Stanly drops out of top 10 in opioid overdoses
Stanly County dropped out of the top 10 in the state for opioid overdoses showing up in hospital emergency rooms in September, according to data recently released by the N.C. Department of Health and Human Services.
Stanly has led the state in opioid overdoses for many months over the past year, including July and August. For September, Scotland had the highest rate of opioid overdoses.
The county had seven people overdose and visit the hospital in September, down from 11 in August.
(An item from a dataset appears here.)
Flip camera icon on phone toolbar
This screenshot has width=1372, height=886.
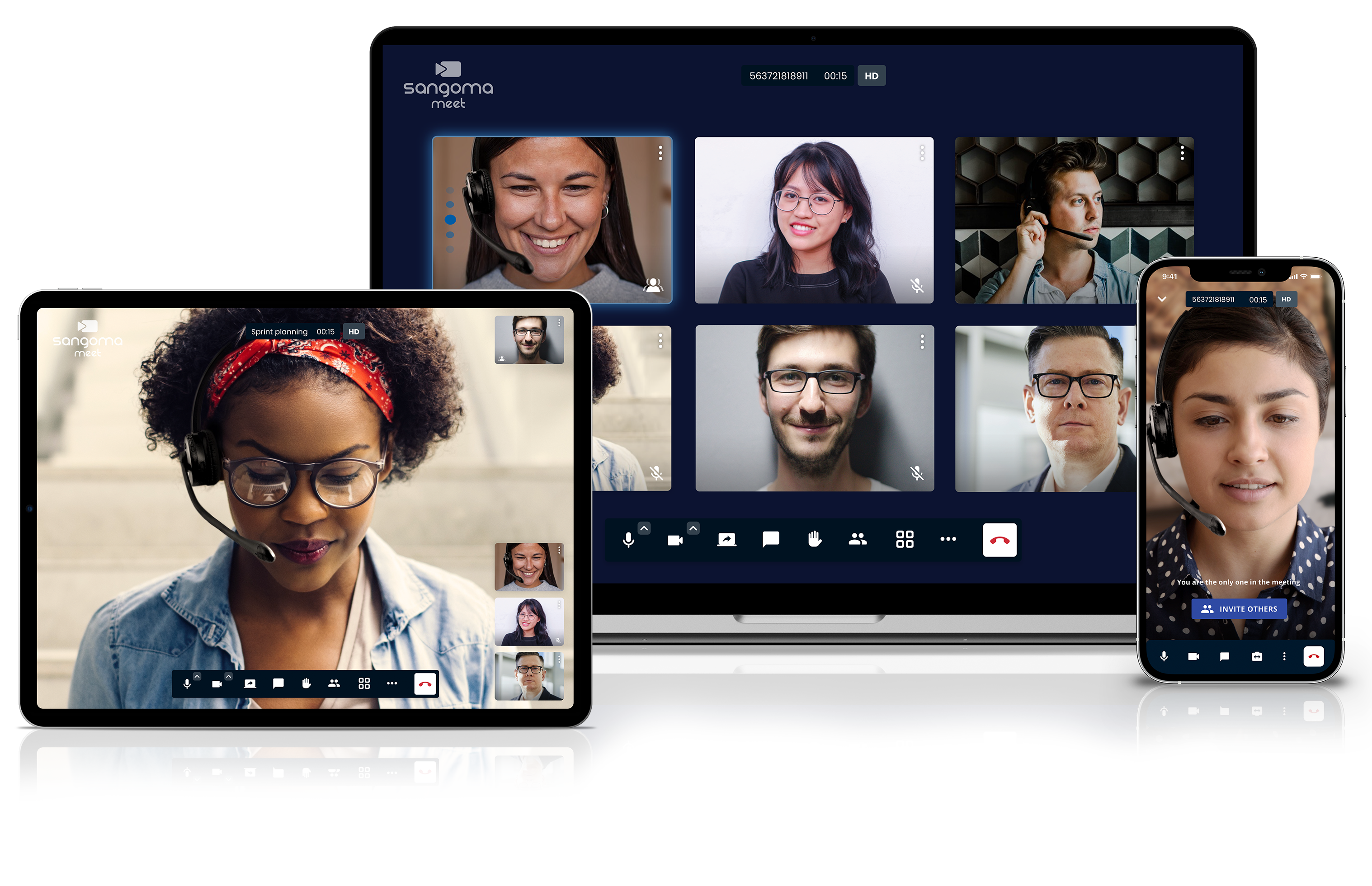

It is the lowest amount since the county had four in June.
Stanly also had 17 fewer overdose hospital visits from January to September (74) compared to the same period last year (91).
But each month’s overdose numbers are not a predicator for the subsequent month’s numbers.
While paramedics responding to overdoses notice busier months than others, they are unsure why.
“I don’t really know a rhyme or reason for it (the fluctuation) specifically,” community paramedic Ashley Hernandez said.
She said the overdose numbers can fluctuate day to day.
“Some days we’ll have four or five in one day and the next day we’ll have none,” she said.
But the numbers released by the state tell only part of the story, as many people who overdose never go to the hospital.
Hernandez said likely nine out of every 10 people paramedics encounter in the county do not go to the hospital after they receive Narcan, a medication that reverses opioid overdoses.
Statewide, 556 opioid overdoses resulting in hospital visits have been reported through September, down from 630 for the same period last year.
White people accounted for roughly 85 percent of overdoses in Stanly, compared to about 15 percent of black people. Individuals ages 25 to 34 accounted for almost 40 percent of the overdoses, while those 35 to 44 accounted for almost 30 percent of overdoses.
Of the seven overdoses, four were from heroin, two were commonly prescribed opioids and one was unspecified narcotics.